To evaluate surgical outcomes in Bethesda classes I–III nodules and identify risk factors predictive of malignancy, emphasizing the significance of these factors.
Key Findings:
Carcinoma confirmed in 62 out of 192 patients (32.3%), including papillary thyroid carcinoma (PTC) and follicular thyroid carcinoma (FTC).
Malignancy rates: Bethesda class I - 23.5%, class II - 20.4%, class III - 49.4%.
Bethesda class III had a significantly higher incidence of malignancy (p < 0.001).
In class III nodules, larger size and atypia with nuclear and architectural features (AUS-N/A) were associated with malignancy (p = 0.045 and p = 0.028, respectively).
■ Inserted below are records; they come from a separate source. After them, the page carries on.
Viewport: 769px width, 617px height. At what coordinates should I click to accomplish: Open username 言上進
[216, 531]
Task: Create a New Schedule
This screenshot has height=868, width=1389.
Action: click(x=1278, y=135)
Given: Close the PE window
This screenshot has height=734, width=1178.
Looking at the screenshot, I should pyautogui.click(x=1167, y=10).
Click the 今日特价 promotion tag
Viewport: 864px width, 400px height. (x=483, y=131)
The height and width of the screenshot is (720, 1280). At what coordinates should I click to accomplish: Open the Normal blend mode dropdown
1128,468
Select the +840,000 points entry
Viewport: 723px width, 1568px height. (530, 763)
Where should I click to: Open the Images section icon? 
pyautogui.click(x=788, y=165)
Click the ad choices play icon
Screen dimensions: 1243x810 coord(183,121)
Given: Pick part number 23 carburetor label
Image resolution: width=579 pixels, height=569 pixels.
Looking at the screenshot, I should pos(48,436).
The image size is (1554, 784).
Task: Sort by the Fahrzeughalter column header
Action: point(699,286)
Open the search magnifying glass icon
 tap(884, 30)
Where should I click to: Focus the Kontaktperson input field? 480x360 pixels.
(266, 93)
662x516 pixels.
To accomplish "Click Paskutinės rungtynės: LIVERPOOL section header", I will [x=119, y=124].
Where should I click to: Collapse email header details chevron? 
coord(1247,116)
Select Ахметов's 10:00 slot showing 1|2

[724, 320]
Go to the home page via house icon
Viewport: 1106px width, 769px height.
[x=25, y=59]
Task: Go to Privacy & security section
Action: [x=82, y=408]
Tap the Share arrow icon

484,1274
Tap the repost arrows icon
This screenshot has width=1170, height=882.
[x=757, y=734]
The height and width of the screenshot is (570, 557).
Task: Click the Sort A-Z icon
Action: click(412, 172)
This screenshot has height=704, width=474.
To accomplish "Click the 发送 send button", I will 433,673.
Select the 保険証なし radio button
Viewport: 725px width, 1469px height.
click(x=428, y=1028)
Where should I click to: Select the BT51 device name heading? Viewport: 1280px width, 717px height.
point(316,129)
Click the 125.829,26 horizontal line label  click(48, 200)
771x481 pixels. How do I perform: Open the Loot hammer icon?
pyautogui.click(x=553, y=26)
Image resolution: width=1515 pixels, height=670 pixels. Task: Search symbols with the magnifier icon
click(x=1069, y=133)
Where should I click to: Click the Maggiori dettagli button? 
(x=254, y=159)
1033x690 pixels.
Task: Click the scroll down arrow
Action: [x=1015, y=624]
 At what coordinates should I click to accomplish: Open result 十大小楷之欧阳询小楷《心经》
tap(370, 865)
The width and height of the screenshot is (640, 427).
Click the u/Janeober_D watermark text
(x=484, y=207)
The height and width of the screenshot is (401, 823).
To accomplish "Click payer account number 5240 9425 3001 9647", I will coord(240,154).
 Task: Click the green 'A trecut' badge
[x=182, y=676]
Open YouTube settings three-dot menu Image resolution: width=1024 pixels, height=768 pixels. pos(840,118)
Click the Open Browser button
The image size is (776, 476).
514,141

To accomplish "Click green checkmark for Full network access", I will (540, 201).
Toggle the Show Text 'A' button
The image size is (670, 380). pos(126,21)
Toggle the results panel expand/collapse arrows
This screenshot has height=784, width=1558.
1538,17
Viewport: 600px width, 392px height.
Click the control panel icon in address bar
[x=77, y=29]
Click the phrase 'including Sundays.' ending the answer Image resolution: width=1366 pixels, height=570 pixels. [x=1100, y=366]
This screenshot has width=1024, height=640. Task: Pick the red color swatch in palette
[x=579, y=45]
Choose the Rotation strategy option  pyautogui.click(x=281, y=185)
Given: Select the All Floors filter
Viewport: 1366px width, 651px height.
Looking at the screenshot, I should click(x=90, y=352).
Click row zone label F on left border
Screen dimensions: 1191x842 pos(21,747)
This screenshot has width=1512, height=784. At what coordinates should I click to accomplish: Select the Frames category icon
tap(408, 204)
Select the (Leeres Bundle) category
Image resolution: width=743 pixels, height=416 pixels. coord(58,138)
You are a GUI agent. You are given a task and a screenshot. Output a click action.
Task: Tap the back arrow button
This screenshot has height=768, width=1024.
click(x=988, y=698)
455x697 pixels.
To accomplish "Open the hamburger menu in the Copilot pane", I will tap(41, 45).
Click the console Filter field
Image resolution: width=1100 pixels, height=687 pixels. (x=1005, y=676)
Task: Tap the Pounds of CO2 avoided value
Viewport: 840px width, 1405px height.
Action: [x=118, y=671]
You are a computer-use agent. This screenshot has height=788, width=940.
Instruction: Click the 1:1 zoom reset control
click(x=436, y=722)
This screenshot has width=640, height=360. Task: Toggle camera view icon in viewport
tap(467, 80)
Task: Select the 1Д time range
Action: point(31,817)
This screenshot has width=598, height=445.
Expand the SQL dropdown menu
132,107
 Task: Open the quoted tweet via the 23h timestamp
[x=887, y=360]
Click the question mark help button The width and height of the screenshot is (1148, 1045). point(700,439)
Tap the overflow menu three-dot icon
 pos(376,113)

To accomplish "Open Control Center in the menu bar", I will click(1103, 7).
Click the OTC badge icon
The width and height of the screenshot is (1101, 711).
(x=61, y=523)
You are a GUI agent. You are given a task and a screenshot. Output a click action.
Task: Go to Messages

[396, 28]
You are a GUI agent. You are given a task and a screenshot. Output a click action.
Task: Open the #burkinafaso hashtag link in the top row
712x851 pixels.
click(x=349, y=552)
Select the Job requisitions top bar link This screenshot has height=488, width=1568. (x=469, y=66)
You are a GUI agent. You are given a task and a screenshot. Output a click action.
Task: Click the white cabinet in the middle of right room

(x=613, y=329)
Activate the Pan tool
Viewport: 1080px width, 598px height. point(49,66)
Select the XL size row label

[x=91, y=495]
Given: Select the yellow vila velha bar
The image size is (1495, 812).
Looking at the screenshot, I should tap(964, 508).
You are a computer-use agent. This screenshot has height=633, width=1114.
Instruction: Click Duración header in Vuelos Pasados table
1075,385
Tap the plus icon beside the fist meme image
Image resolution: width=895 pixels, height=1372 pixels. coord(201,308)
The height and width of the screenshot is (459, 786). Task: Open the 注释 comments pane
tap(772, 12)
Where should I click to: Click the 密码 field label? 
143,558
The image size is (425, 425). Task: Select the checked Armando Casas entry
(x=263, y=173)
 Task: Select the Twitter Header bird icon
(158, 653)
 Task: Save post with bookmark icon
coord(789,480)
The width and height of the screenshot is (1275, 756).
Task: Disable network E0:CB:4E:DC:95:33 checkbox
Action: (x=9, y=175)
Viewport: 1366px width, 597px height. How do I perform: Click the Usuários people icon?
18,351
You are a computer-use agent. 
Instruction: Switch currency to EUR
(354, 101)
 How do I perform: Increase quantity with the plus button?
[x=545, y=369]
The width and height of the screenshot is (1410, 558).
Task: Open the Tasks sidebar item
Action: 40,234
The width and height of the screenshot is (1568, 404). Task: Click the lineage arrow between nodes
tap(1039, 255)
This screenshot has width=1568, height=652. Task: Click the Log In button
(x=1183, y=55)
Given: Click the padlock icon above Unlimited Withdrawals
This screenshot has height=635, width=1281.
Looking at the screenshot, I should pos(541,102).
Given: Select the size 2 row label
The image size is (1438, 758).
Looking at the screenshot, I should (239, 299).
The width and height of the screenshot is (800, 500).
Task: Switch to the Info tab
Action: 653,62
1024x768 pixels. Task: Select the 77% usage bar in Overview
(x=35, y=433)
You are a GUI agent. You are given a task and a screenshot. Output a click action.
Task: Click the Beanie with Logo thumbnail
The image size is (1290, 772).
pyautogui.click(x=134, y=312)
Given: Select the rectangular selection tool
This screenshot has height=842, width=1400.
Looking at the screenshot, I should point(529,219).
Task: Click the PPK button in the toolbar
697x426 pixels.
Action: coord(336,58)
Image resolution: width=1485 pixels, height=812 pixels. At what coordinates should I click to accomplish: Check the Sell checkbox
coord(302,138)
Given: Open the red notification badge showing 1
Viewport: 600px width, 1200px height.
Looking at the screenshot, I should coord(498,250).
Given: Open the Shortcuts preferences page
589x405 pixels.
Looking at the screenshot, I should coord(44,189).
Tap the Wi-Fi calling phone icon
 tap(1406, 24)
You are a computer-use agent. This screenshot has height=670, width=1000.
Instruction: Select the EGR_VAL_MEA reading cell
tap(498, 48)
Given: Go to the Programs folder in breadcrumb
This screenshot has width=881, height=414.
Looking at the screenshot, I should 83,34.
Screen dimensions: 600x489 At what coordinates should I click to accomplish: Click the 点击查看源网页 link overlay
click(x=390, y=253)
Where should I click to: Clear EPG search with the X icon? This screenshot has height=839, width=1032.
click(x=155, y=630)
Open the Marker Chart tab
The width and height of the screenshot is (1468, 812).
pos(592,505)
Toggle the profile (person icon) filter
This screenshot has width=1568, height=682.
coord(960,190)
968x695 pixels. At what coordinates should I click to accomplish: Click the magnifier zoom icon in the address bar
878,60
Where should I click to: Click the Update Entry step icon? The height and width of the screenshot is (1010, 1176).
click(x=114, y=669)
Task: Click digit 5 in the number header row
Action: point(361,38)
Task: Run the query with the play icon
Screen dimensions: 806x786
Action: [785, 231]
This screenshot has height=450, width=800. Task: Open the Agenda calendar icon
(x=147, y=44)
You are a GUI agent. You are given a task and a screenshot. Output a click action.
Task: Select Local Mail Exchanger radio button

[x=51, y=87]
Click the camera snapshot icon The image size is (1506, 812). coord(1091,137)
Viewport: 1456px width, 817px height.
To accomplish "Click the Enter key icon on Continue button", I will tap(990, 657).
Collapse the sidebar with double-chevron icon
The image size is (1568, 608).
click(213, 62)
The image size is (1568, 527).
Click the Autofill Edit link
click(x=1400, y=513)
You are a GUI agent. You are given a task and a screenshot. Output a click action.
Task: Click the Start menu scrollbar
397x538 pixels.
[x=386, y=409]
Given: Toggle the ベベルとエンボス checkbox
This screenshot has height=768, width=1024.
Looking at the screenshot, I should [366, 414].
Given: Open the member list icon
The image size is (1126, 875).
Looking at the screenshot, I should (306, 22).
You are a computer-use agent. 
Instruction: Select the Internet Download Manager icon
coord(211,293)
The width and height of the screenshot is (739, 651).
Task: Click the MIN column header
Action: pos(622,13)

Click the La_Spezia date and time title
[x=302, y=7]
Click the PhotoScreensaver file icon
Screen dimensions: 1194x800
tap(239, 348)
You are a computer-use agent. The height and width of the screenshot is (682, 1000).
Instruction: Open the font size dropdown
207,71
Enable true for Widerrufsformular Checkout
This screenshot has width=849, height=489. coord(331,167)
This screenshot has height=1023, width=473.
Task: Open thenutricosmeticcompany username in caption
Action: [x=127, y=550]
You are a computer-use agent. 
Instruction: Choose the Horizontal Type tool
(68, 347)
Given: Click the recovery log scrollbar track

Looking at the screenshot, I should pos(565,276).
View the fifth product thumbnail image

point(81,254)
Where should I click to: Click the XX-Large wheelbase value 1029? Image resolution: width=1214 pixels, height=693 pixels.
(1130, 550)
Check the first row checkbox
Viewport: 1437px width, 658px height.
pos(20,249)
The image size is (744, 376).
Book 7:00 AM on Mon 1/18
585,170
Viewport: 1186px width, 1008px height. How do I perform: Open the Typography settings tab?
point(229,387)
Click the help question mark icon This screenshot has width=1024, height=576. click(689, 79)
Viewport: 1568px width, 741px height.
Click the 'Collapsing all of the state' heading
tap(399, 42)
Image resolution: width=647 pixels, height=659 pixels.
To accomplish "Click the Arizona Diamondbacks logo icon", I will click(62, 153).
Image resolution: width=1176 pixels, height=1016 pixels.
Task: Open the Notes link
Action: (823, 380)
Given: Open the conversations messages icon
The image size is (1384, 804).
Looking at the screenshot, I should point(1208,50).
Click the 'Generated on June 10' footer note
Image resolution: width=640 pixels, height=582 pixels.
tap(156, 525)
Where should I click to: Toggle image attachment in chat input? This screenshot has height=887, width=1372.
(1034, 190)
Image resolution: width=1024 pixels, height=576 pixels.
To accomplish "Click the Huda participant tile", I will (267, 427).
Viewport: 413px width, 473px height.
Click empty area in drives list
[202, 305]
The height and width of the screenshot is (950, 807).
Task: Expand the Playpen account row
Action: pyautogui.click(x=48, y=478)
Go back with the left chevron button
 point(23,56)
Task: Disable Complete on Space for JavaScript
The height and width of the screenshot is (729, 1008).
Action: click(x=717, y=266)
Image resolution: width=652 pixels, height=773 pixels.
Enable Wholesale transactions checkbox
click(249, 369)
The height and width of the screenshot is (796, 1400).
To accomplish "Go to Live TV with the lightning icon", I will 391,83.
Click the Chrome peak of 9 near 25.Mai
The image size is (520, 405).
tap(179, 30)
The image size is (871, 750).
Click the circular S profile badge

AUS-N/A was an independent predictor of malignancy (odds ratio 13.275, p = 0.026).
Interpretation:
Surgical intervention should be considered for Bethesda class III nodules, especially when AUS-N/A is identified, as it indicates a higher risk of malignancy.
Limitations:
Retrospective nature may introduce selection bias, potentially affecting the generalizability of the results.
Limited to patients who underwent surgery, potentially excluding those managed conservatively.
Conclusion:
Bethesda class III nodules show a higher risk of malignancy, and surgical intervention is warranted in specific cases, particularly when AUS-N/A is present.